Monday, February 6, 2012
I am an Abolitionist
February 7, 2012 marks the 161st anniversary of the publication of the lyrics to William Lloyd Garrison’s “I am an Abolitionist” in his anti-slavery newspaper The Liberator. Although there had been anti-slave trade and anti-slavery meetings in Philadelphia as early as 1794, the abolitionist movement did not gain momentum until the 1830s.
William Lloyd Garrison, born in Newburyport, Massachusetts in 1805, was one of the leaders of the movement. He was originally involved in the temperance movement, and after meeting abolitionist Benjamin Lundy, Garrison shifted his focus to the immediate abolition of slavery. He promoted emancipation through “moral suasion,” which was nonviolent and nonpolitical resistance. The Liberator was published weekly from January 1831 until after the 13th Amendment was ratified in December of 1865. While considered an important abolitionist publication, the weekly newspaper ran largely at a financial deficit.
Garrison, well-known for his oratory skills, helped to found the New England Anti-Slavery Society in 1832 at the African Meeting House on Beacon Hill. He was also a major force behind the American Anti-Slavery Society, formed in 1833 in Philadelphia, a hub of the anti-slavery Quaker religion.
The Museum of African American History held a rededication ceremony in December 2011 to celebrate the recently finished historic restoration and the 205th anniversary of the African Meeting House, which opened in 1806. The meeting house, the “oldest extant African American church building in the nation constructed primarily by free black artisans,” played host to several significant events during the abolitionist movement.

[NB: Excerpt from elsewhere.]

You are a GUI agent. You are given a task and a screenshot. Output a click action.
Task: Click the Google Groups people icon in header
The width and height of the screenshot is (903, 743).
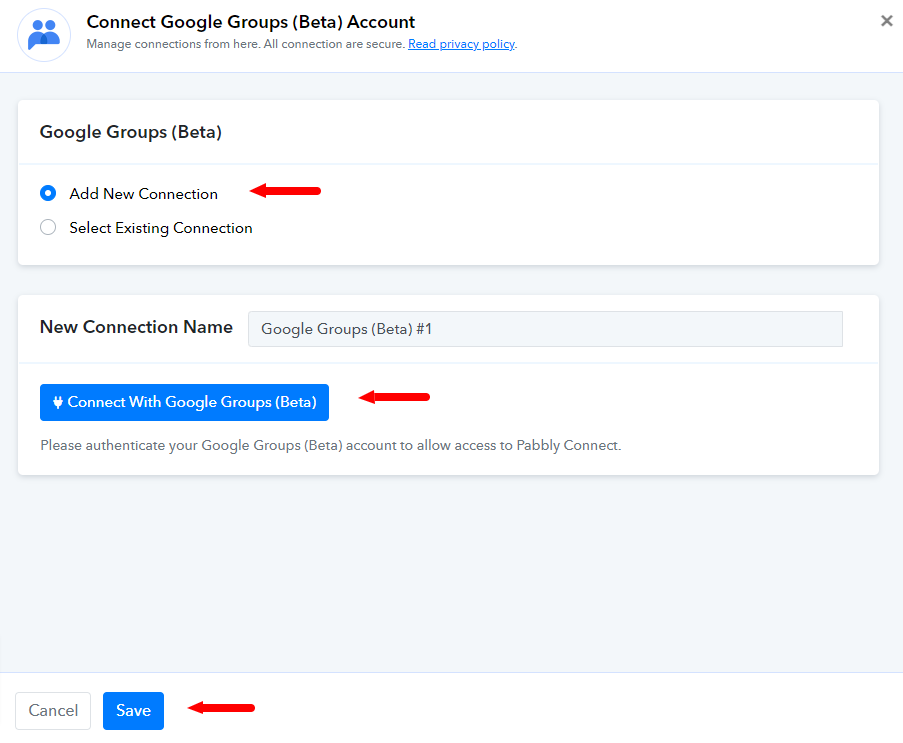coord(44,35)
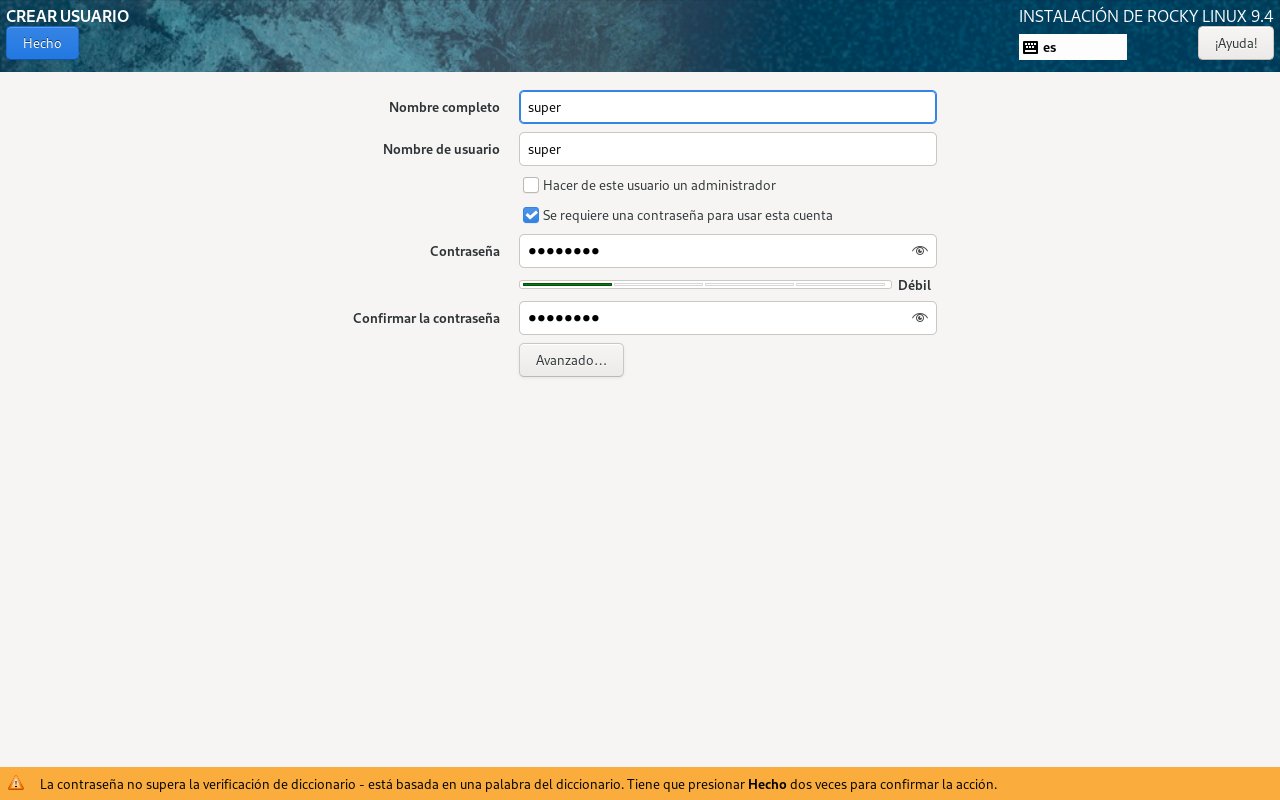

The State Library holdings relating to Garrison include original issues of The Liberator from August 1859 through December 1865, and microfilm of issues from February 1861 through the last issue on December 29, 1865. The State Library also holds pamphlets of Garrison and other abolitionists’ speeches, a memorial to William Lloyd Garrison printed by the city council in 1886, reprints of records of the New England Anti-Slavery Society as well as many books on abolitionism and the people who led the abolitionist movement.